A Fantastic Woman, the Chilean film that won the Oscar for 2017’s best Foreign Film, is the searing, haunting , immensely watchable saga of a bereaved transgender woman struggling for her place in an unkind society.

Daniela Vega stars as Marina, a gentlewoman who waitresses and sings cabaret in Santiago. Marina’s world is toppled with the sudden, unexpected death of her partner, Orlando.

The loss would be devastating under ordinary circumstances, but Marina’s gender identity means she struggles from almost the moment of Orlando’s passing with additional realms of pain; a suspicious hospital staff, family members with deep and seething grudges.

Though a woman who makes no comment on her looks, her sexuality or her loves, these are topics that nearly no one Marina meets are able to ignore, a problem especially cruel in her humiliation at the hands of the police, who are not convinced of her innocence in Orlando’s death.

Director and co-writer Sebastián Lelio highlights Marina’s isolation as she is evicted from Orlando’s apartment, barred from his funeral and even has her dog taken away.

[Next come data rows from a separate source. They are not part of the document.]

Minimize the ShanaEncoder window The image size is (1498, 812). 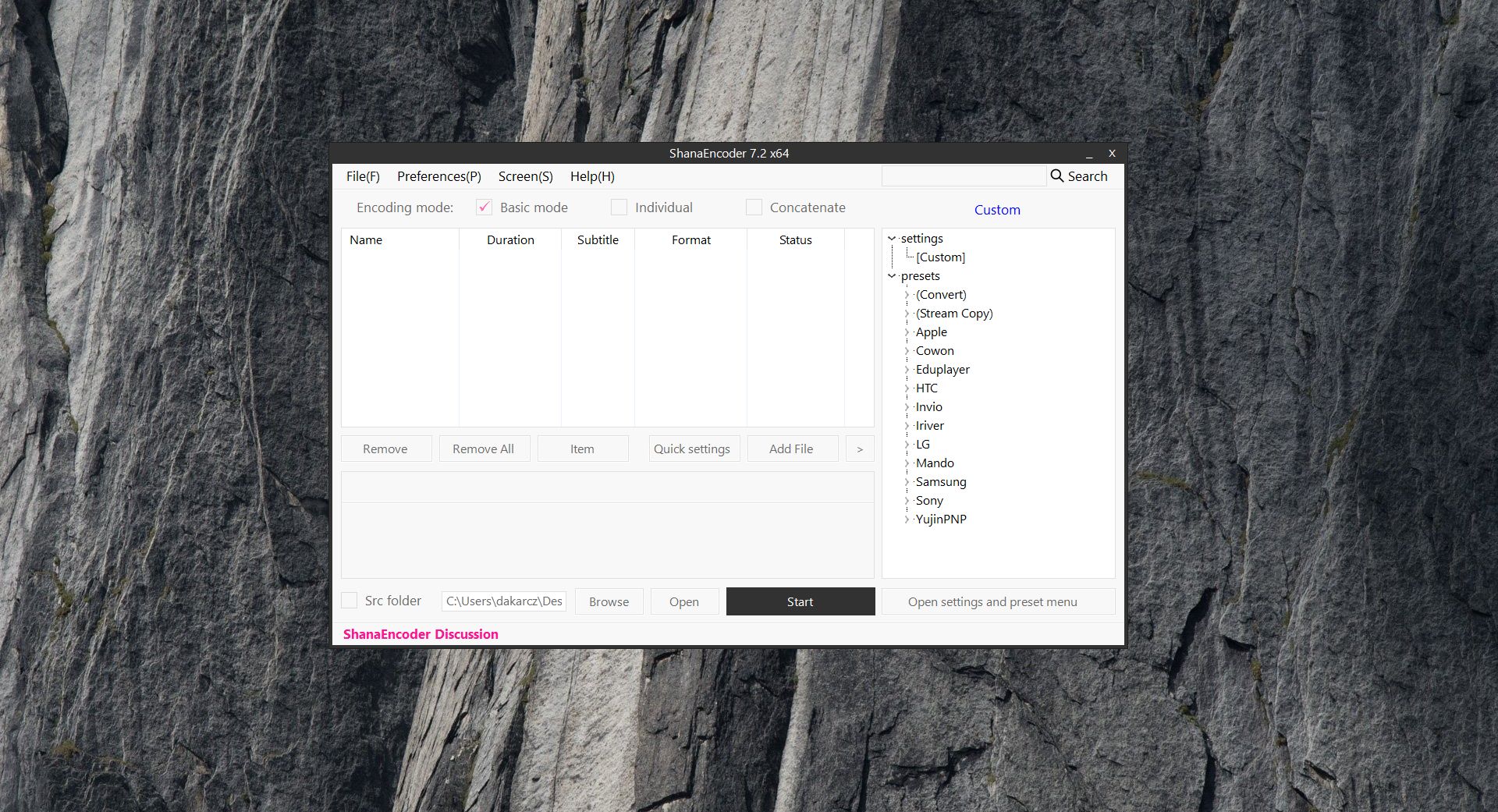point(1089,154)
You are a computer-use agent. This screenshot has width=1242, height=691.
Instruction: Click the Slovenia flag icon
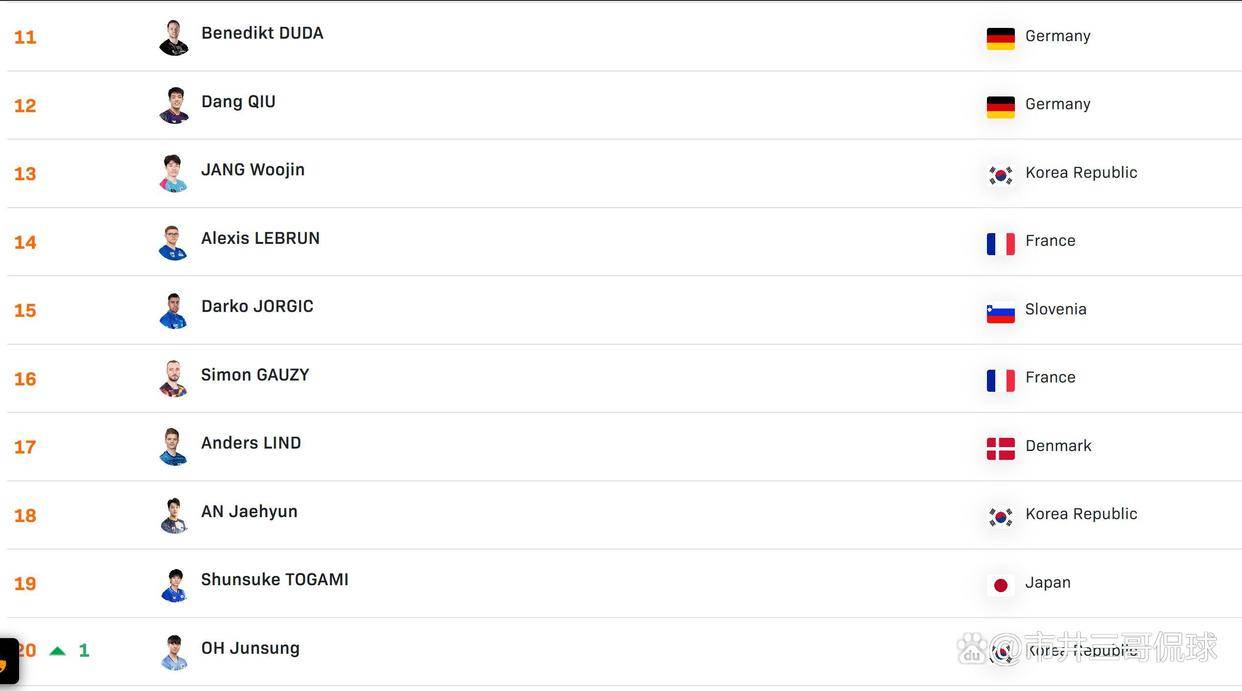pyautogui.click(x=1000, y=312)
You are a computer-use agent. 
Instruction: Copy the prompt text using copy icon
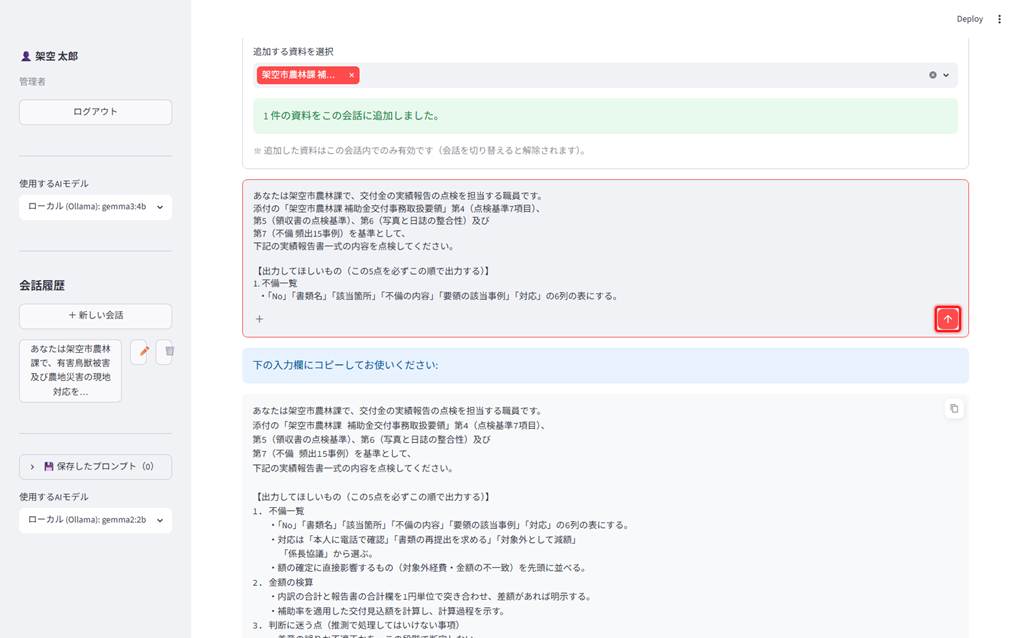(954, 408)
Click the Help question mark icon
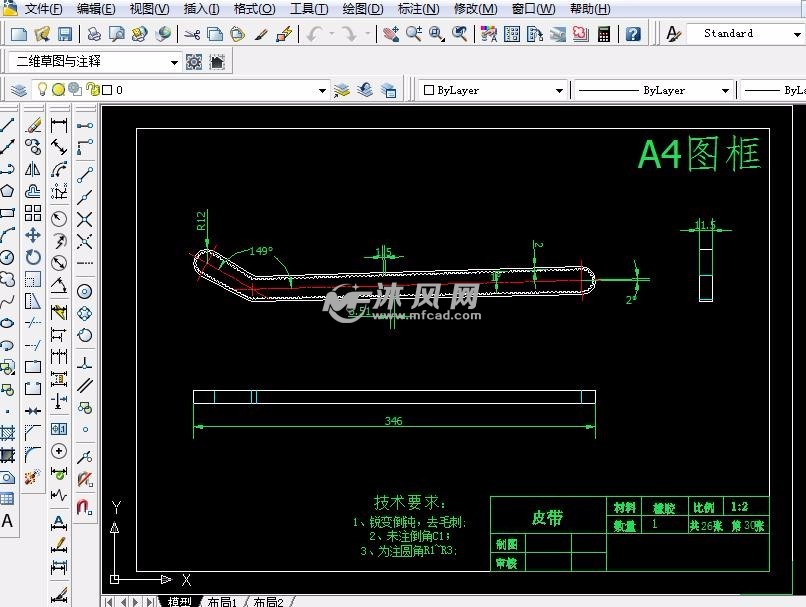 [634, 34]
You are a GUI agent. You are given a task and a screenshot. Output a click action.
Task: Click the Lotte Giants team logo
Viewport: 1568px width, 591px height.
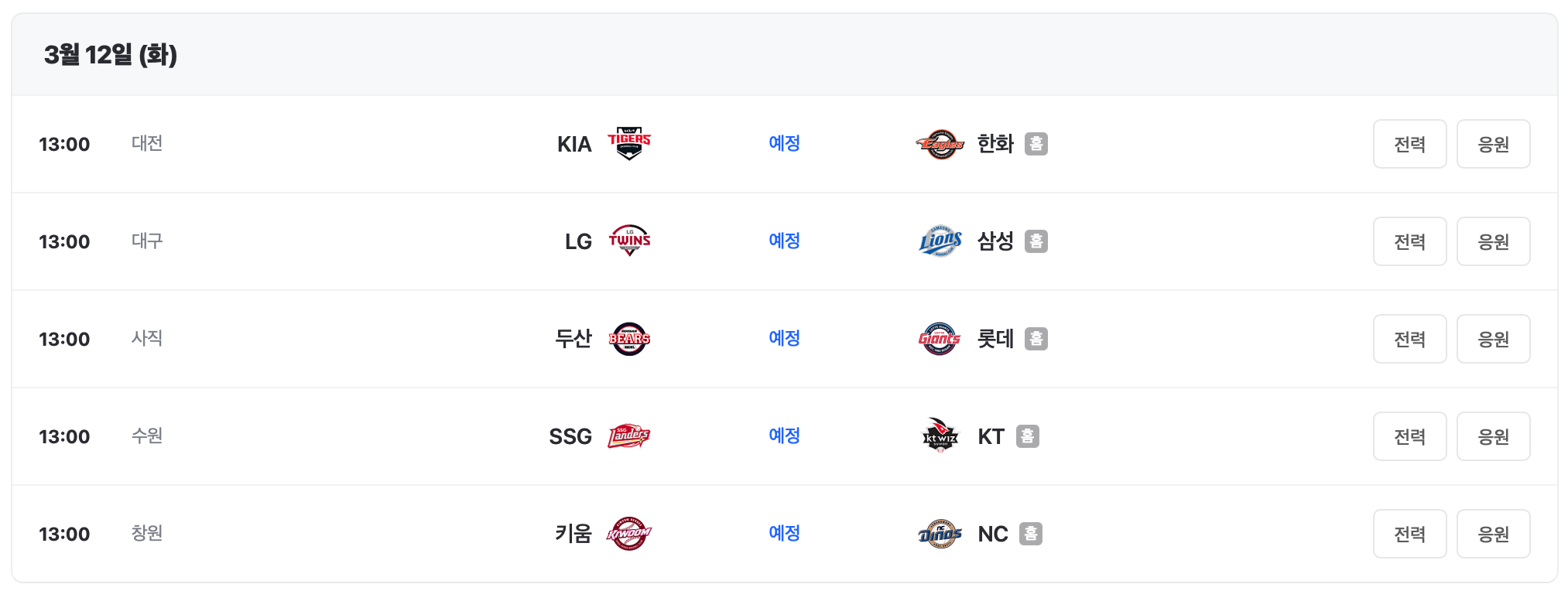click(939, 338)
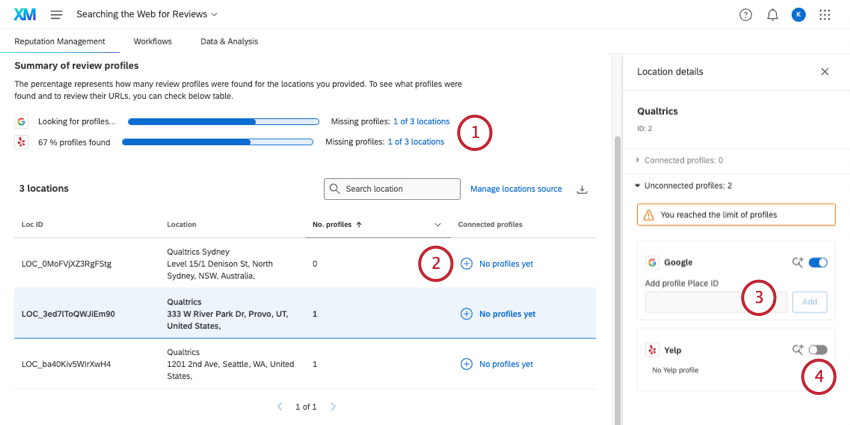
Task: Click plus icon for Qualtrics Sydney row
Action: (466, 264)
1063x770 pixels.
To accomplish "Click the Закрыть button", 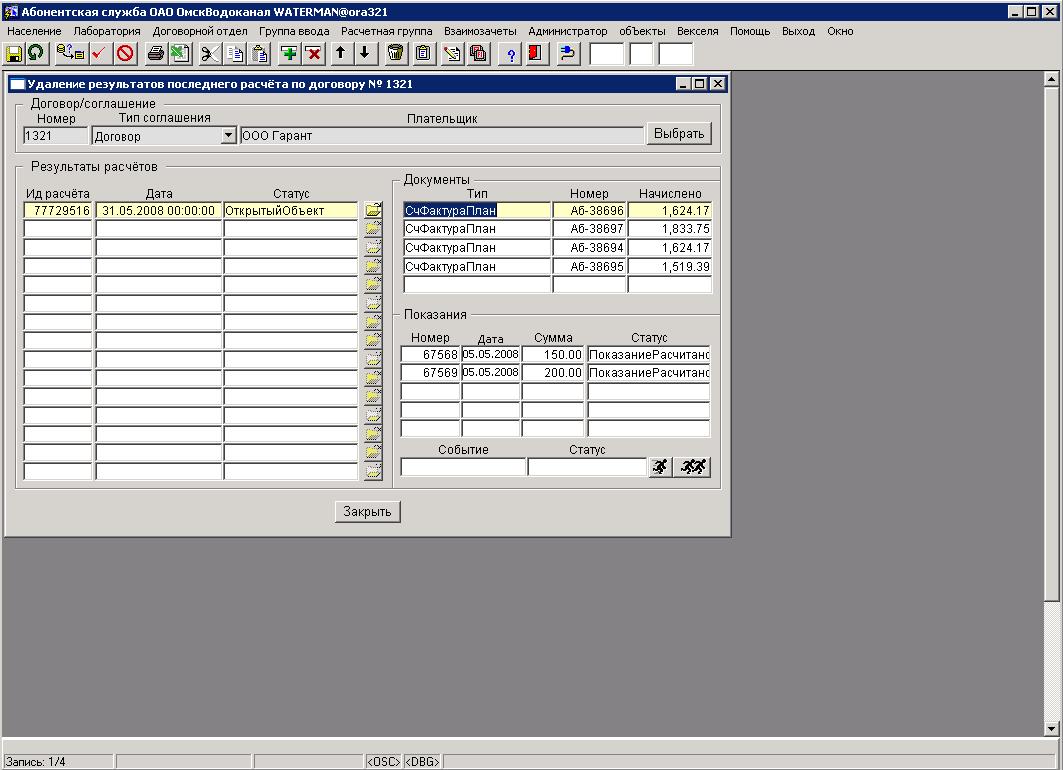I will (367, 512).
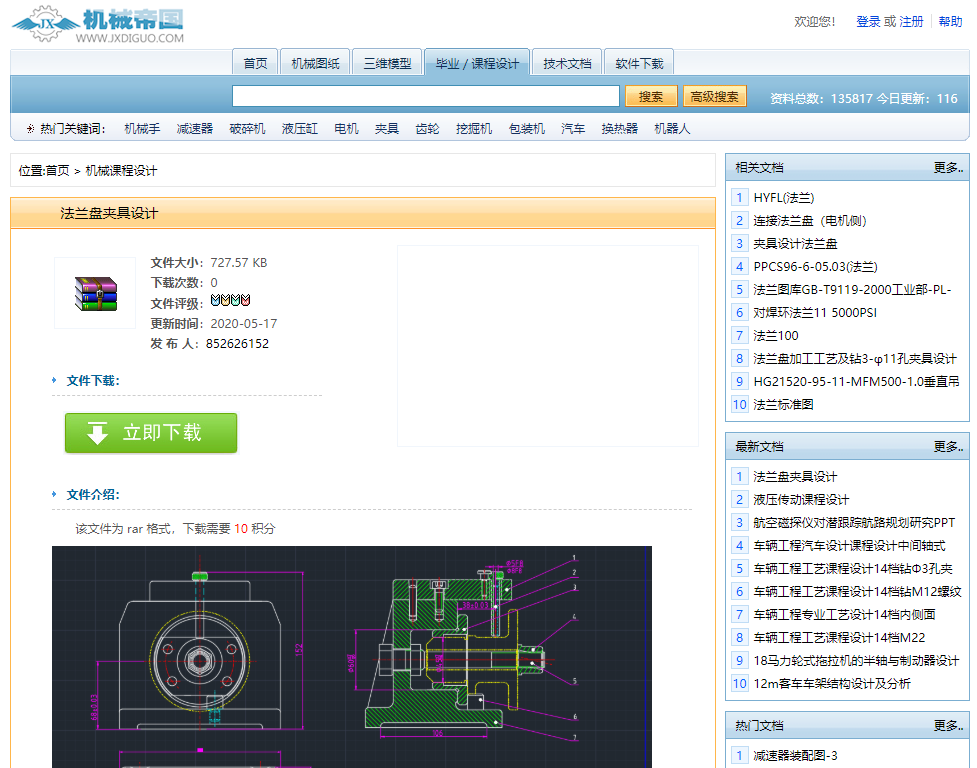Open 高级搜索 advanced search options

point(714,96)
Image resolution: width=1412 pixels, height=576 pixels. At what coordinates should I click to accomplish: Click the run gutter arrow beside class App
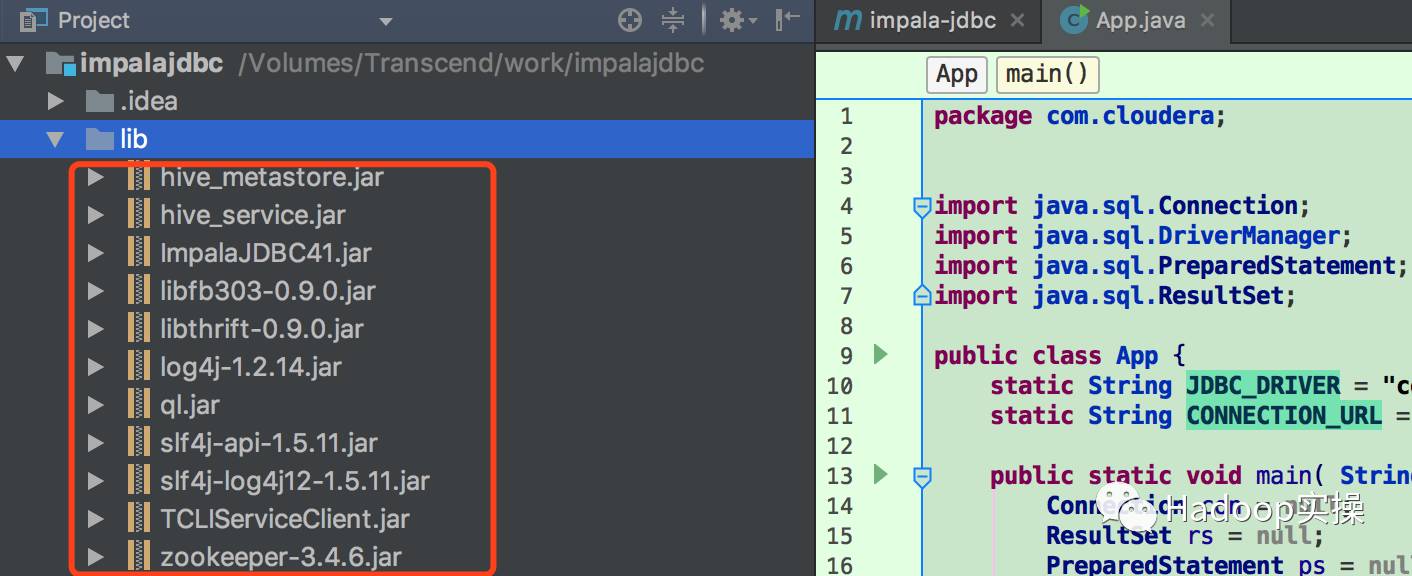tap(880, 354)
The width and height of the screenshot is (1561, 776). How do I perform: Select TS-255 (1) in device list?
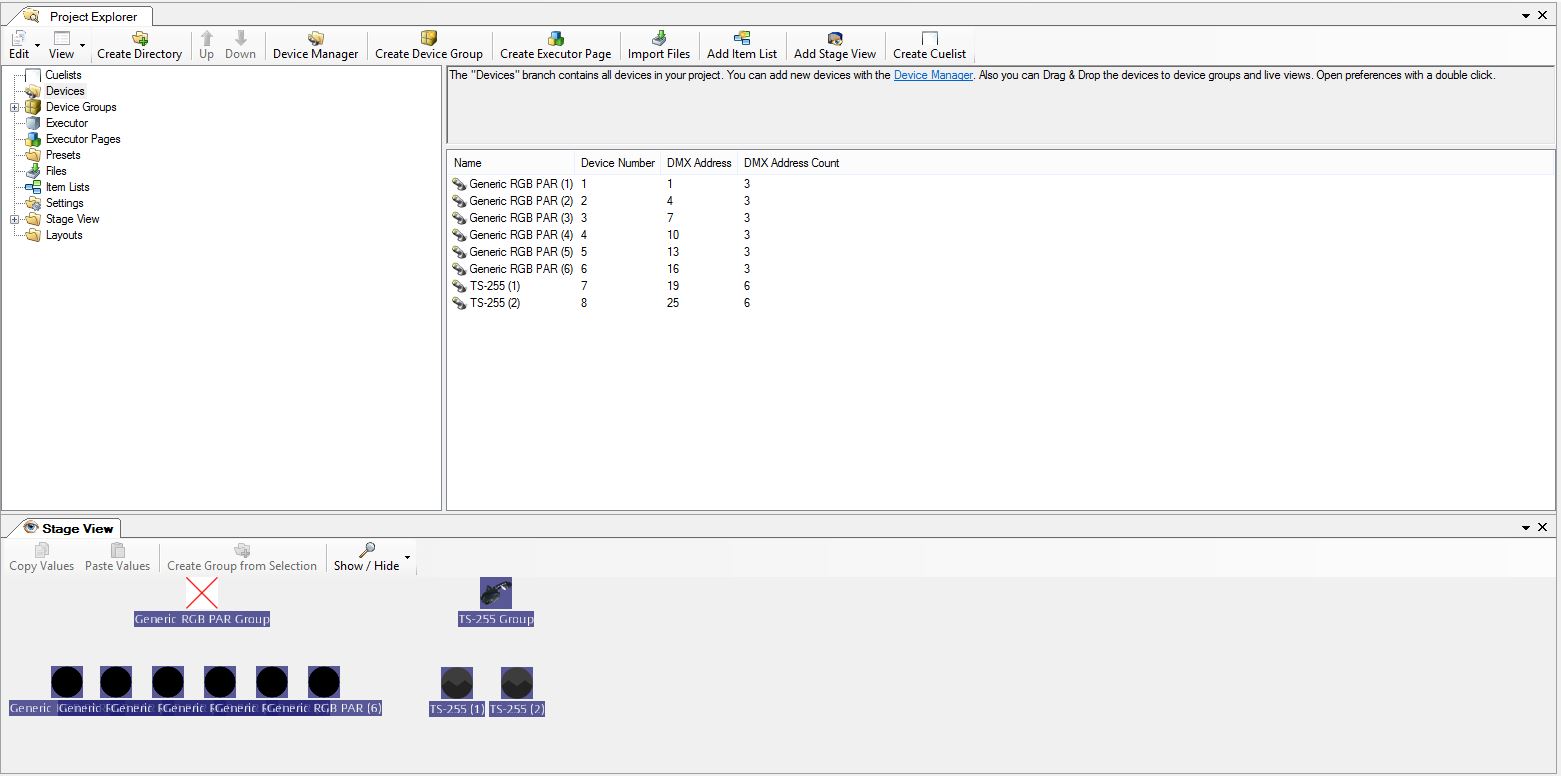coord(494,286)
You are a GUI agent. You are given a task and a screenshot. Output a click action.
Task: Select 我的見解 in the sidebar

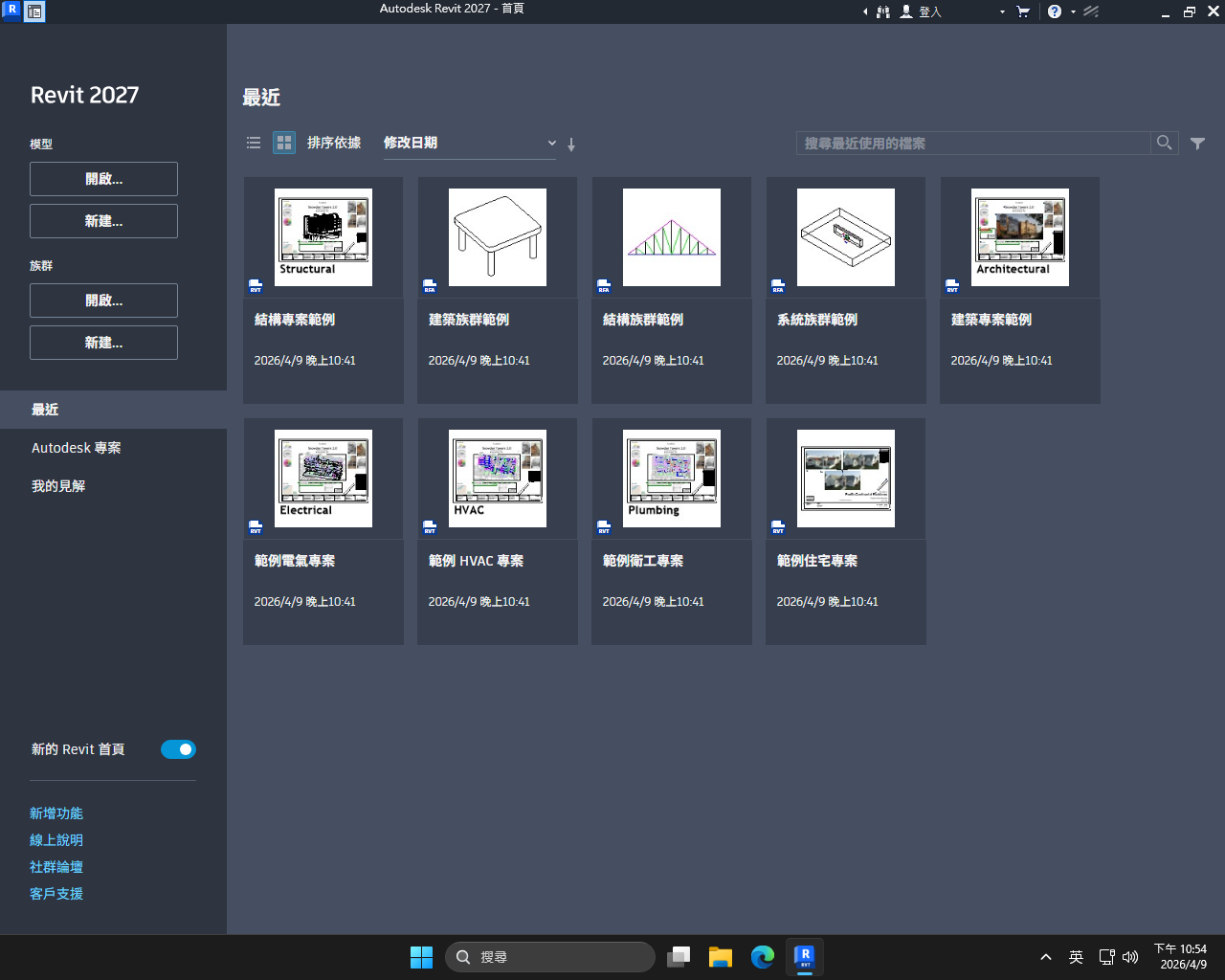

In one engrossing scene after the next, Marina prevails through it all.

Vega brilliantly portrays Marina’s loss, her frustration and her quiet determination to carry on. Occasionally the film slides into surrealism as it explores her inner longings, sequences that show her processing a grief that she has little support for.

Vega must carry much of the film with her face as her character in nearly every scene, and carry it she does. And while her struggles are the backbone of the film, its flesh is her strength of spirit and the truth of her love. These reserves keep her going and make her story very much worth watching.

 

A Fantastic Woman

1 hr. 44 min., Rated R

In Spanish with English subtitles.

Playing at Salem Cinema until March 29, and
Playing in Portland theaters after that.